> [About this task]:
Read the data below. Every line holding the string "Follow" must be copied.

↓

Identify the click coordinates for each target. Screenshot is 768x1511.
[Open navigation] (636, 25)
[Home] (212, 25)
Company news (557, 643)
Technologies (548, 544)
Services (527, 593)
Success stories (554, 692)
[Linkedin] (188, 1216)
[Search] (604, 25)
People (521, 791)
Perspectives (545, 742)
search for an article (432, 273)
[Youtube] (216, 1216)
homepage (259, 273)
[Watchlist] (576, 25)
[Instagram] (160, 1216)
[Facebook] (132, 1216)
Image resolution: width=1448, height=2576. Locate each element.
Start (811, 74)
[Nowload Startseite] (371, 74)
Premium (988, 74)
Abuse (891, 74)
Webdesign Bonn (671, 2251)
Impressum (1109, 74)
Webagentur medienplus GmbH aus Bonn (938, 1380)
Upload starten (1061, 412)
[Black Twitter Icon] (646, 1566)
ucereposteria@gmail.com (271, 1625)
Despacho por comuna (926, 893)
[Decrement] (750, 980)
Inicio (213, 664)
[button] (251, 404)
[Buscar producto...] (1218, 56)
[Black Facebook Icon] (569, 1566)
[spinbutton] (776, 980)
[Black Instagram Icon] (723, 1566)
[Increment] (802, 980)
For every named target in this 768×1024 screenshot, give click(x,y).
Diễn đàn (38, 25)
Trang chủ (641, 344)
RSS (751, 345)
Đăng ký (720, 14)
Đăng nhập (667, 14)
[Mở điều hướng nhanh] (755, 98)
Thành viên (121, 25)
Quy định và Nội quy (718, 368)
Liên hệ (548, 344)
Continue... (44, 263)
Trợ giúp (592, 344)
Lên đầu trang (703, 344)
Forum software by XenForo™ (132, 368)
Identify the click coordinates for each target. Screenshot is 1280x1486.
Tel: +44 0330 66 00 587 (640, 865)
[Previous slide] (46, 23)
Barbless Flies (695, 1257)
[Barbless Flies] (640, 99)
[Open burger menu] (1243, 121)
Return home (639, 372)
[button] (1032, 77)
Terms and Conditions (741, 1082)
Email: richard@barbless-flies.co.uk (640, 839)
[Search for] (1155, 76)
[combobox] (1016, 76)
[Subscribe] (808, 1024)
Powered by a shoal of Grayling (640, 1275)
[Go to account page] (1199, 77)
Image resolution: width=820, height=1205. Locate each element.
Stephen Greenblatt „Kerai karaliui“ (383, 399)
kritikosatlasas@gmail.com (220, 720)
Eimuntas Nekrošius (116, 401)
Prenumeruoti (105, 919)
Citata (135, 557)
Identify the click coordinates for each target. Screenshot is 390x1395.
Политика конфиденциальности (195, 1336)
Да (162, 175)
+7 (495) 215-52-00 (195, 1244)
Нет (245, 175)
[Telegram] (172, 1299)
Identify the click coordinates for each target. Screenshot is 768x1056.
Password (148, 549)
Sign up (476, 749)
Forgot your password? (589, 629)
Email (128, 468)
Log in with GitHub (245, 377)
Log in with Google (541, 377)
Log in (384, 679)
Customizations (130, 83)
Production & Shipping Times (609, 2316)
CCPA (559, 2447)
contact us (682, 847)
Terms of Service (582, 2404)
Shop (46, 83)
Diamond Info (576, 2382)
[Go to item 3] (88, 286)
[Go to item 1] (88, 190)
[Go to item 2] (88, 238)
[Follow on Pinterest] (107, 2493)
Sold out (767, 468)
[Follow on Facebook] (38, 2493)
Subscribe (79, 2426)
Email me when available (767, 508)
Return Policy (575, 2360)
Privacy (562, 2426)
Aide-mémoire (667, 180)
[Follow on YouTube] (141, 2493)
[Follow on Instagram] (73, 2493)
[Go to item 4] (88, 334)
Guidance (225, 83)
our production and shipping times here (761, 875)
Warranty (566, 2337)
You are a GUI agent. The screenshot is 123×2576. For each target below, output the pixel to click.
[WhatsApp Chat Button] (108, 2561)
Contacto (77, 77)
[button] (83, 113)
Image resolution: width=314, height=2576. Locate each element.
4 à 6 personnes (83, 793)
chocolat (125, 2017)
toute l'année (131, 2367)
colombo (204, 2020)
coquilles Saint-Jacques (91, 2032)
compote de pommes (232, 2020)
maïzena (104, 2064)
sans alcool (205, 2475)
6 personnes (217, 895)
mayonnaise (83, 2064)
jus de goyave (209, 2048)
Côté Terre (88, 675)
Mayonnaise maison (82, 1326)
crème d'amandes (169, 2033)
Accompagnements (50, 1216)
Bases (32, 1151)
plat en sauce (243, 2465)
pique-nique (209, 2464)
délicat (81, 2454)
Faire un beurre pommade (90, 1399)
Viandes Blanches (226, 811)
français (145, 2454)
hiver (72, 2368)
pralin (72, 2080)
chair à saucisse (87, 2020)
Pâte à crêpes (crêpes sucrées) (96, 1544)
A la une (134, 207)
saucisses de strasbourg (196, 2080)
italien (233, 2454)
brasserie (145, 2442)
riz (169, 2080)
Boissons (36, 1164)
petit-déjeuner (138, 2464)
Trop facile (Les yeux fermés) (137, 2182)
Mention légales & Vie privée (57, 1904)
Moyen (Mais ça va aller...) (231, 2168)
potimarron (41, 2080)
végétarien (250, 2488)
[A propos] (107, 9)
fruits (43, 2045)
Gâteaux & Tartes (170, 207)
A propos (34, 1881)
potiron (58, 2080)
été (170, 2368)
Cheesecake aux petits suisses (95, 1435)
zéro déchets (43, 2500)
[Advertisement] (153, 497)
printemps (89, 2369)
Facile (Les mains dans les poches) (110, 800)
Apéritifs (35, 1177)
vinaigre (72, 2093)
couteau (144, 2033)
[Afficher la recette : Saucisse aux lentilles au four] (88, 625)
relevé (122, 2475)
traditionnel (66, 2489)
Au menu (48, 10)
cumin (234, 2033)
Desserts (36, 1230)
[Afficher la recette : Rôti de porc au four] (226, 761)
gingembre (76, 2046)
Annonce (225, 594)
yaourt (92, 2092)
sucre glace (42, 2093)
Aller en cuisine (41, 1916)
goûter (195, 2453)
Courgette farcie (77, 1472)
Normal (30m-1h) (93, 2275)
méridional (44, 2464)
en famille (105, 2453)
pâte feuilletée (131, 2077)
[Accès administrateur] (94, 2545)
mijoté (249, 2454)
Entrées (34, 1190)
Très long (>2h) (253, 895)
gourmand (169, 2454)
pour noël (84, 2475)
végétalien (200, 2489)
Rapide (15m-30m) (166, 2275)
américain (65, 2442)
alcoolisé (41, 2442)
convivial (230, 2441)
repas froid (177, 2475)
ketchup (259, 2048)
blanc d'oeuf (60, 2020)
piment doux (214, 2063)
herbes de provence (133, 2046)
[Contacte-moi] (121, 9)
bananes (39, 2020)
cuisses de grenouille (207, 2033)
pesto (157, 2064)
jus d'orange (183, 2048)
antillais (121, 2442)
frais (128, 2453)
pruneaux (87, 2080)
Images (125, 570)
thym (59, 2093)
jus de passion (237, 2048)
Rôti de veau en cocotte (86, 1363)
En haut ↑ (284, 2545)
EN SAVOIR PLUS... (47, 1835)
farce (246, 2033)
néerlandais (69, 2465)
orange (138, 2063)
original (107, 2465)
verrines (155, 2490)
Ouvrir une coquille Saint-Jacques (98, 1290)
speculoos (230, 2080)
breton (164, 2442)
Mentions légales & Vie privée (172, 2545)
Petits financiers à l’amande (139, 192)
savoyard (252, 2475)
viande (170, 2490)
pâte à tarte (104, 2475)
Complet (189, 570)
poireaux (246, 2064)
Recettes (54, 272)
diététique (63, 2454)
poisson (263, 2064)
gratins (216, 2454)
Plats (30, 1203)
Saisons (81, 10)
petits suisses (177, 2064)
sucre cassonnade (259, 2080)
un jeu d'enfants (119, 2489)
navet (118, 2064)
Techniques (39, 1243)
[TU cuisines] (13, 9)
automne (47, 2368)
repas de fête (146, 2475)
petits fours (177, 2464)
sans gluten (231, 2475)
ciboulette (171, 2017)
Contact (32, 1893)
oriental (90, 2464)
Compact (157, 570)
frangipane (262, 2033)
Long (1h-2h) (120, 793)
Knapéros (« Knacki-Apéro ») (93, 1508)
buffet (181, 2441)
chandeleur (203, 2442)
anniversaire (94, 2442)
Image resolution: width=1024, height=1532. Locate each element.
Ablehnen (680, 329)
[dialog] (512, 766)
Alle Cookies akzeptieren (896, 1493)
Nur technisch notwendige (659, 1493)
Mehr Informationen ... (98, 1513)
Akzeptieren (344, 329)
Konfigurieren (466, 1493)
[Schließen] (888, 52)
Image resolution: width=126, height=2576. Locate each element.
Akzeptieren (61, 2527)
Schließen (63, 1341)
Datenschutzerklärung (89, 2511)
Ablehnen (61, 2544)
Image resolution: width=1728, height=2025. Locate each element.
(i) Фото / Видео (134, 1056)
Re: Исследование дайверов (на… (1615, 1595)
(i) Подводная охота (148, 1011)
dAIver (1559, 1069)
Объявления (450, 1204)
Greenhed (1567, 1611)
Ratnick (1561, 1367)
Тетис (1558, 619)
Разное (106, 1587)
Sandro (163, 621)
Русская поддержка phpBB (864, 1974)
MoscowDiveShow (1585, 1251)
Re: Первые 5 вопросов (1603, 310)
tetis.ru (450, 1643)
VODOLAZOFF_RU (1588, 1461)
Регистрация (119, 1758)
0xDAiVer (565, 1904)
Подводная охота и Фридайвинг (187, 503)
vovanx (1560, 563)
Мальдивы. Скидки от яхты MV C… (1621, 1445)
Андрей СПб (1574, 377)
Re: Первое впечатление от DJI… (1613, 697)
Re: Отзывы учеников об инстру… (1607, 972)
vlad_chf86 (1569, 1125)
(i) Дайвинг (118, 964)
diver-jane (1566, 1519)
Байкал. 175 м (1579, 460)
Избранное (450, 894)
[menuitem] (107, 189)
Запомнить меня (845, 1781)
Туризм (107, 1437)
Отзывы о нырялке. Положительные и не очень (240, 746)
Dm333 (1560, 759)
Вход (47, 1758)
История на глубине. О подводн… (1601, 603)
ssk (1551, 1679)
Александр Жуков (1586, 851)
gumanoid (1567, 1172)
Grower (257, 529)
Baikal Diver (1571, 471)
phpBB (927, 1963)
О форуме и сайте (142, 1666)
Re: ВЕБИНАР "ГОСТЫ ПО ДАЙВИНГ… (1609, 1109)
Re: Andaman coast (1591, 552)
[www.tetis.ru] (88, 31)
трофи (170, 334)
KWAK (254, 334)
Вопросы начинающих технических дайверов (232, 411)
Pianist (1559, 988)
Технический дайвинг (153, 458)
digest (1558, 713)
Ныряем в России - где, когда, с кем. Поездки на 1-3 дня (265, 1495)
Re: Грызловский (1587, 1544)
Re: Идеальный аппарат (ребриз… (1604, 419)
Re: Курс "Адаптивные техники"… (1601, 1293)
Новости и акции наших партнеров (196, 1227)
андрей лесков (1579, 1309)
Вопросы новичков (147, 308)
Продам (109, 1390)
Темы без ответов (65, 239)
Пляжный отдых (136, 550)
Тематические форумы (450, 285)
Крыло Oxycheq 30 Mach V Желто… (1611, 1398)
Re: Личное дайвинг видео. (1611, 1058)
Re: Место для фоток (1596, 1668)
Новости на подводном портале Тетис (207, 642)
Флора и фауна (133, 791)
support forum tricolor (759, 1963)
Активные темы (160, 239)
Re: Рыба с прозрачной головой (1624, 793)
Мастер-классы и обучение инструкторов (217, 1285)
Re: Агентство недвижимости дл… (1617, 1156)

↑

> [Result below]:
[Follow on Pinterest] (107, 2493)
[Follow on Facebook] (38, 2493)
[Follow on YouTube] (141, 2493)
[Follow on Instagram] (73, 2493)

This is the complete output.